Li Z, Hou WS, Brömme D. · Mount Sinai School of Medicine, Department of Human Genetics, Box 1498, Fifth Avenue at 100 Street, New York, New York 10029, USA. · Biochemistry. · Pubmed #10642177 No free full text.

Abstract: Cathepsin K is the predominant cysteine protease in osteoclast-mediated bone remodeling, and the protease is thought to be involved in the pathogenesis of diseases with excessive bone and cartilage resorption. Osteoclastic matrix degradation occurs in the extracellular resorption lacuna and upon phagocytosis within the cell's lysosomal-endosomal compartment. Since glycosaminoglycans (GAGs) are abundant in extracellular matrixes of cartilage and growing bone, we have analyzed the effect of GAGs on the activity of bone and cartilage-resident cathepsins K and L and MMP-1. GAGs, in particular chondroitin sulfates, specifically and selectively increased the stability of cathepsin K but had no effect on cathepsin L and MMP-1. GAGs strongly enhanced the stability and, to a lesser extent, the catalytic activity of cathepsin K. To combine the activity and stability parameters, we defined a novel kinetic term, named cumulative activity (CA), which reflects the total substrate turnover during the life span of the enzyme. In the presence of chondroitin-4-sulfate (C-4S), the CA value increased 200-fold for cathepsin K but only 25-fold with chondroitin-6-sulfate (C-6S). C-4S dramatically increased the hydrolysis of soluble as well insoluble type I and II collagens, whereas the effects of C-6S and hyaluronic acid were less pronounced.
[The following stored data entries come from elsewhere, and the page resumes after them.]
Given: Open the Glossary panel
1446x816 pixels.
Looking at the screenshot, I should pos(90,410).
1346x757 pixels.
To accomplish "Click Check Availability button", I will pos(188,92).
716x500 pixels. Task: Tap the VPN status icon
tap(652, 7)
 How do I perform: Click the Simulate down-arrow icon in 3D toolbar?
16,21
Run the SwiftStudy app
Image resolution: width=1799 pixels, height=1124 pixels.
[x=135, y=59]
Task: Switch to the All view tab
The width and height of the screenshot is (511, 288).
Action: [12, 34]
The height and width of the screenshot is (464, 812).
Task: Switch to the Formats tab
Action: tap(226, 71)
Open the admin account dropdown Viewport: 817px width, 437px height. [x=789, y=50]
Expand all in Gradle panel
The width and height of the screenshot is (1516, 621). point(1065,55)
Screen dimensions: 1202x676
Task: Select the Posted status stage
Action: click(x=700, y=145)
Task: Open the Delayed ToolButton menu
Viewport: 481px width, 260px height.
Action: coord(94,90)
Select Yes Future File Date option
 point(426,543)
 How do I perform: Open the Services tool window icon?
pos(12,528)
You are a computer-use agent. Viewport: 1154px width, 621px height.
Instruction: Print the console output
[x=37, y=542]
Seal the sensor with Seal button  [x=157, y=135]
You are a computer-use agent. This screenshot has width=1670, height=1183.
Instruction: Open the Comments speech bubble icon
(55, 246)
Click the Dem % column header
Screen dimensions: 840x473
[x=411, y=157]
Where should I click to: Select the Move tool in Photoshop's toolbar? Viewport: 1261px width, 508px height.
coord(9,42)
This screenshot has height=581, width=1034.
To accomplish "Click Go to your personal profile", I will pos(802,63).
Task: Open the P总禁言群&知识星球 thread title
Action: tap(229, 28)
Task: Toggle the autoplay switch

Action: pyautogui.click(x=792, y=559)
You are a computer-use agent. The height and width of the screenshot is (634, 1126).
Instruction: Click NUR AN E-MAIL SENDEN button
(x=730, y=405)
C-4S acts in a concentration-dependent manner but reaches saturation at approximately 0.1%, a concentration similar to that found in the synovial fluid of arthritis patients. C-4S increased the cathepsin K-mediated release of hydroxyproline from insoluble type I collagen 10-fold but had only a less than 2-fold enhancing effect on the hydrolysis of intact cartilage. The relatively small increase in the hydrolysis of cartilage by C-4S was attributed to the endogenous chondroitin sulfate content present in the cartilage. Although C-4S increased the pH stability at neutral pH, a significant increase in the collagenolytic activity of cathepsin K at this pH was not observed, thus suggesting that the unique collagenolytic activity of cathepsin K at acidic pH is mechanistically determined and not by the enzyme's instability at neutral pH. The selective and significant stabilization and activation of cathepsin K activity by C-4S may provide a rationale for a novel mechanism to regulate the enzyme's activity during bone growth and aging, two processes known for significant changes in the GAG content.